## [RECORDED INFORMATION]

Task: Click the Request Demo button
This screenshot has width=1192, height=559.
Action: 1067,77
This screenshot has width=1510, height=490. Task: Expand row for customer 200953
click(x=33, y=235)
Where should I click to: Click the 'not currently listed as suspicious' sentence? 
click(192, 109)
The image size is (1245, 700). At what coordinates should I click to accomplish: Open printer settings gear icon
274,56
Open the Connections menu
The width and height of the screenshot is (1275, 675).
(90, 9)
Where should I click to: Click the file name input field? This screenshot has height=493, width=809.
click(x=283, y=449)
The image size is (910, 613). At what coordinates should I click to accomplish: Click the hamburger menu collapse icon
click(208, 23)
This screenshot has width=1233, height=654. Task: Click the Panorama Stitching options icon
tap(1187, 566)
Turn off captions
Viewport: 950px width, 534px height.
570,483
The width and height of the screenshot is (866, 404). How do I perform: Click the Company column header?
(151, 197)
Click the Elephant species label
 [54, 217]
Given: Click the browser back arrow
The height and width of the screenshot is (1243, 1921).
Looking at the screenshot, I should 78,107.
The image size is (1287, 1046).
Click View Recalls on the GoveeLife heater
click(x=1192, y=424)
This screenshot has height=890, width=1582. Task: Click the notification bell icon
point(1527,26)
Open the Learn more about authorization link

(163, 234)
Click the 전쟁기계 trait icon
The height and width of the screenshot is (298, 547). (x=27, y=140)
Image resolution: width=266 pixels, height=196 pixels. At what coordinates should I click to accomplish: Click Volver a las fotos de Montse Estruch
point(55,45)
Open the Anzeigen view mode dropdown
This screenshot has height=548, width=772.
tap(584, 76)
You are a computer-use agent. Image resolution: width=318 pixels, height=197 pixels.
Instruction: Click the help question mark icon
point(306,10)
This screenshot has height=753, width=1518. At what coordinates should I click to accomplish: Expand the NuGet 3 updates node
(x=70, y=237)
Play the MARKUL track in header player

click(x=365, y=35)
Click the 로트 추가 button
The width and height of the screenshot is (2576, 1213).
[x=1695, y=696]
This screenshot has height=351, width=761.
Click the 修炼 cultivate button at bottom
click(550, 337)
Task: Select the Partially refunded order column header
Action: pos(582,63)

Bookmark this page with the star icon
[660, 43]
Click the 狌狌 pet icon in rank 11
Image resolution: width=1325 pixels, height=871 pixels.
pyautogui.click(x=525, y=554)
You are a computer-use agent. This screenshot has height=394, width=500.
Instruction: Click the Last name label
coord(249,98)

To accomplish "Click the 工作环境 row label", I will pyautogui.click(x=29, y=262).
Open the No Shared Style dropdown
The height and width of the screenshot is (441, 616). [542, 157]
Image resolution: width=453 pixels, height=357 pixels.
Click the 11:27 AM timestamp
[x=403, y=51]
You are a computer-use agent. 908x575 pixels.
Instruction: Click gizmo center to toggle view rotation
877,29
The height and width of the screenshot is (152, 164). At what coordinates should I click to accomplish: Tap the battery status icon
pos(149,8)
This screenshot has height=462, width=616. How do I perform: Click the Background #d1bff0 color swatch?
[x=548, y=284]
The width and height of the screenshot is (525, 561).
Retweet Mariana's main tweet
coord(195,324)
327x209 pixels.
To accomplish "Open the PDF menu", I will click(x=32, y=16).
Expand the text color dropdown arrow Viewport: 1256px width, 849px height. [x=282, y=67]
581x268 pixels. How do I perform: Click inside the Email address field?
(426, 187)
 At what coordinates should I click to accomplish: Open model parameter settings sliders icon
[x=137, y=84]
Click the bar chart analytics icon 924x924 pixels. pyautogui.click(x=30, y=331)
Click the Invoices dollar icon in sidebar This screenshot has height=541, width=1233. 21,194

## [WHAT TO DO]
Give the rows as a JSON list of strings, one string per line with blank lines omitted, covering only the part that opens with the line containing "The image size is (1287, 1046)." and closes with the line containing "tap(584, 76)", both lines included.

## [SOLUTION TO THE PROBLEM]
[
  "The image size is (1287, 1046).",
  "Click View Recalls on the GoveeLife heater",
  "click(x=1192, y=424)",
  "This screenshot has height=890, width=1582. Task: Click the notification bell icon",
  "point(1527,26)",
  "Open the Learn more about authorization link",
  "(163, 234)",
  "Click the 전쟁기계 trait icon",
  "The height and width of the screenshot is (298, 547). (x=27, y=140)",
  "Image resolution: width=266 pixels, height=196 pixels. At what coordinates should I click to accomplish: Click Volver a las fotos de Montse Estruch",
  "point(55,45)",
  "Open the Anzeigen view mode dropdown",
  "This screenshot has height=548, width=772.",
  "tap(584, 76)"
]